### ACTIVITY
Every record should be written out again in full, with no character altered.

┌──

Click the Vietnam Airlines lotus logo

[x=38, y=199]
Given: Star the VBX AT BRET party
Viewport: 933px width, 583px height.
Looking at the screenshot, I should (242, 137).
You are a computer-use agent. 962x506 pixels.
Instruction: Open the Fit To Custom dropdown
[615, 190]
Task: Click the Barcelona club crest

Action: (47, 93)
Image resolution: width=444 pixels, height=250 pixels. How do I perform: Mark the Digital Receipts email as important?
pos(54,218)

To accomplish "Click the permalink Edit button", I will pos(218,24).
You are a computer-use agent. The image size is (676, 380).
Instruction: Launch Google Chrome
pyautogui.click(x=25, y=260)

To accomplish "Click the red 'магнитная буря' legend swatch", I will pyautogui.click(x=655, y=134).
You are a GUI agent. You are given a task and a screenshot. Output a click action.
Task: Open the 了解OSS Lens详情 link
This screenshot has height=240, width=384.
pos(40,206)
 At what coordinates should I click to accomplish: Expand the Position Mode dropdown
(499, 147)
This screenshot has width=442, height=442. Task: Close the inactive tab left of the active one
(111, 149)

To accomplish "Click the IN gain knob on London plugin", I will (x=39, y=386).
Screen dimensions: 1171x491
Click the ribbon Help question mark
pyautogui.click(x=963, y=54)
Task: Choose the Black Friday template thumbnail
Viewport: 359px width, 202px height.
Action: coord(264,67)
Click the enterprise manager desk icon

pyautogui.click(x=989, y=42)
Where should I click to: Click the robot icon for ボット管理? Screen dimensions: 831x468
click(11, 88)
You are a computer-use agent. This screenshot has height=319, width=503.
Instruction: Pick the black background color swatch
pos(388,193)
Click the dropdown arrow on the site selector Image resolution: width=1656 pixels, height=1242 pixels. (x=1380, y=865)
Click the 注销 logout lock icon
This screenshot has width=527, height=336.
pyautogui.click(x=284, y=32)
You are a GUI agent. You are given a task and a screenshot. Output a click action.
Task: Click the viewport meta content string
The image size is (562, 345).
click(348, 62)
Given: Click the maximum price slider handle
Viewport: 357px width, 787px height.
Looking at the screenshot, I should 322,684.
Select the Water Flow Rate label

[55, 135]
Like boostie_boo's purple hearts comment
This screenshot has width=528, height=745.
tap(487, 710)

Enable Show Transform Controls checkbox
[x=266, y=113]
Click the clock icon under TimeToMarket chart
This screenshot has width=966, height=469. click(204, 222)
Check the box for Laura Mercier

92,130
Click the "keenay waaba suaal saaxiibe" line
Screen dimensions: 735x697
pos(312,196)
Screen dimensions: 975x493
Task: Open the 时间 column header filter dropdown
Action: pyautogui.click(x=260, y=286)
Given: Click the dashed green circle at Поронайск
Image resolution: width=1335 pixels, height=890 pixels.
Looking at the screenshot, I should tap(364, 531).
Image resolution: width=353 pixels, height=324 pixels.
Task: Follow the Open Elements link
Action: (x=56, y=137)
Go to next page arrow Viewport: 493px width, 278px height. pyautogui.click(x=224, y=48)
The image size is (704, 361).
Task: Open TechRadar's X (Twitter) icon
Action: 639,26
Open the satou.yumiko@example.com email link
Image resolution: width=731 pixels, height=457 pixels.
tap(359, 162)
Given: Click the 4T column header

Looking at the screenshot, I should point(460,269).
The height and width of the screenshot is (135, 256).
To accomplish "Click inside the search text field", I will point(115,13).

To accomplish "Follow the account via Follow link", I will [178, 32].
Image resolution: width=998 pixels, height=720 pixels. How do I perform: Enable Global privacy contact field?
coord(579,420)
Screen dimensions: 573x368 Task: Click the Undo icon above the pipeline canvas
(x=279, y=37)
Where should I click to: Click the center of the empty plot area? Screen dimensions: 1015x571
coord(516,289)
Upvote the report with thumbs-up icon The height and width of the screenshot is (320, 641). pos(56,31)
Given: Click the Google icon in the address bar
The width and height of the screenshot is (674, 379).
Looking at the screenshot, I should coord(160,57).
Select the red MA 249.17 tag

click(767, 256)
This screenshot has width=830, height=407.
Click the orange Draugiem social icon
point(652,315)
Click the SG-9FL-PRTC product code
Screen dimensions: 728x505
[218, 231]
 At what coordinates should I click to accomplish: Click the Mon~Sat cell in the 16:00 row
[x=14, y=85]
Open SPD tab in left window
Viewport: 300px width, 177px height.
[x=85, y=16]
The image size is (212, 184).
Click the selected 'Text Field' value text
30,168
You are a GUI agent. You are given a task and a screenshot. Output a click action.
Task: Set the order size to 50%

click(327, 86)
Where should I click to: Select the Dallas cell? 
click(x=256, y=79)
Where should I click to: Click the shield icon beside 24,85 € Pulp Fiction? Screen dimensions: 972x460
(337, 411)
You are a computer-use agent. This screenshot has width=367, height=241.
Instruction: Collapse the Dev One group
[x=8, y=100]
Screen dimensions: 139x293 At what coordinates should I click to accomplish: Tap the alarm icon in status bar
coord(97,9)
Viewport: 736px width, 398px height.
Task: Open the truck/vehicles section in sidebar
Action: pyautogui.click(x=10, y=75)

└──

### COMPLETED EXERCISE
Click the Vietnam Airlines lotus logo

[x=38, y=199]
Given: Star the VBX AT BRET party
Viewport: 933px width, 583px height.
Looking at the screenshot, I should (242, 137).
You are a computer-use agent. 962x506 pixels.
Instruction: Open the Fit To Custom dropdown
[615, 190]
Task: Click the Barcelona club crest

Action: (47, 93)
Image resolution: width=444 pixels, height=250 pixels. How do I perform: Mark the Digital Receipts email as important?
pos(54,218)

To accomplish "Click the permalink Edit button", I will pos(218,24).
You are a computer-use agent. The image size is (676, 380).
Instruction: Launch Google Chrome
pyautogui.click(x=25, y=260)

To accomplish "Click the red 'магнитная буря' legend swatch", I will pyautogui.click(x=655, y=134).
You are a GUI agent. You are given a task and a screenshot. Output a click action.
Task: Open the 了解OSS Lens详情 link
This screenshot has height=240, width=384.
pos(40,206)
 At what coordinates should I click to accomplish: Expand the Position Mode dropdown
(499, 147)
This screenshot has width=442, height=442. Task: Close the inactive tab left of the active one
(111, 149)

To accomplish "Click the IN gain knob on London plugin", I will (x=39, y=386).
Screen dimensions: 1171x491
Click the ribbon Help question mark
pyautogui.click(x=963, y=54)
Task: Choose the Black Friday template thumbnail
Viewport: 359px width, 202px height.
Action: coord(264,67)
Click the enterprise manager desk icon

pyautogui.click(x=989, y=42)
Where should I click to: Click the robot icon for ボット管理? Screen dimensions: 831x468
click(11, 88)
You are a computer-use agent. This screenshot has height=319, width=503.
Instruction: Pick the black background color swatch
pos(388,193)
Click the dropdown arrow on the site selector Image resolution: width=1656 pixels, height=1242 pixels. (x=1380, y=865)
Click the 注销 logout lock icon
This screenshot has width=527, height=336.
pyautogui.click(x=284, y=32)
You are a GUI agent. You are given a task and a screenshot. Output a click action.
Task: Click the viewport meta content string
The image size is (562, 345).
click(348, 62)
Given: Click the maximum price slider handle
Viewport: 357px width, 787px height.
Looking at the screenshot, I should 322,684.
Select the Water Flow Rate label

[55, 135]
Like boostie_boo's purple hearts comment
This screenshot has width=528, height=745.
tap(487, 710)

Enable Show Transform Controls checkbox
[x=266, y=113]
Click the clock icon under TimeToMarket chart
This screenshot has width=966, height=469. click(204, 222)
Check the box for Laura Mercier

92,130
Click the "keenay waaba suaal saaxiibe" line
Screen dimensions: 735x697
pos(312,196)
Screen dimensions: 975x493
Task: Open the 时间 column header filter dropdown
Action: pyautogui.click(x=260, y=286)
Given: Click the dashed green circle at Поронайск
Image resolution: width=1335 pixels, height=890 pixels.
Looking at the screenshot, I should tap(364, 531).
Image resolution: width=353 pixels, height=324 pixels.
Task: Follow the Open Elements link
Action: (x=56, y=137)
Go to next page arrow Viewport: 493px width, 278px height. pyautogui.click(x=224, y=48)
The image size is (704, 361).
Task: Open TechRadar's X (Twitter) icon
Action: 639,26
Open the satou.yumiko@example.com email link
Image resolution: width=731 pixels, height=457 pixels.
tap(359, 162)
Given: Click the 4T column header

Looking at the screenshot, I should point(460,269).
The height and width of the screenshot is (135, 256).
To accomplish "Click inside the search text field", I will point(115,13).

To accomplish "Follow the account via Follow link", I will [178, 32].
Image resolution: width=998 pixels, height=720 pixels. How do I perform: Enable Global privacy contact field?
coord(579,420)
Screen dimensions: 573x368 Task: Click the Undo icon above the pipeline canvas
(x=279, y=37)
Where should I click to: Click the center of the empty plot area? Screen dimensions: 1015x571
coord(516,289)
Upvote the report with thumbs-up icon The height and width of the screenshot is (320, 641). pos(56,31)
Given: Click the Google icon in the address bar
The width and height of the screenshot is (674, 379).
Looking at the screenshot, I should coord(160,57).
Select the red MA 249.17 tag

click(767, 256)
This screenshot has width=830, height=407.
Click the orange Draugiem social icon
point(652,315)
Click the SG-9FL-PRTC product code
Screen dimensions: 728x505
[218, 231]
 At what coordinates should I click to accomplish: Click the Mon~Sat cell in the 16:00 row
[x=14, y=85]
Open SPD tab in left window
Viewport: 300px width, 177px height.
[x=85, y=16]
The image size is (212, 184).
Click the selected 'Text Field' value text
30,168
You are a GUI agent. You are given a task and a screenshot. Output a click action.
Task: Set the order size to 50%

click(327, 86)
Where should I click to: Select the Dallas cell? 
click(x=256, y=79)
Where should I click to: Click the shield icon beside 24,85 € Pulp Fiction? Screen dimensions: 972x460
(337, 411)
You are a computer-use agent. This screenshot has width=367, height=241.
Instruction: Collapse the Dev One group
[x=8, y=100]
Screen dimensions: 139x293 At what coordinates should I click to accomplish: Tap the alarm icon in status bar
coord(97,9)
Viewport: 736px width, 398px height.
Task: Open the truck/vehicles section in sidebar
Action: pyautogui.click(x=10, y=75)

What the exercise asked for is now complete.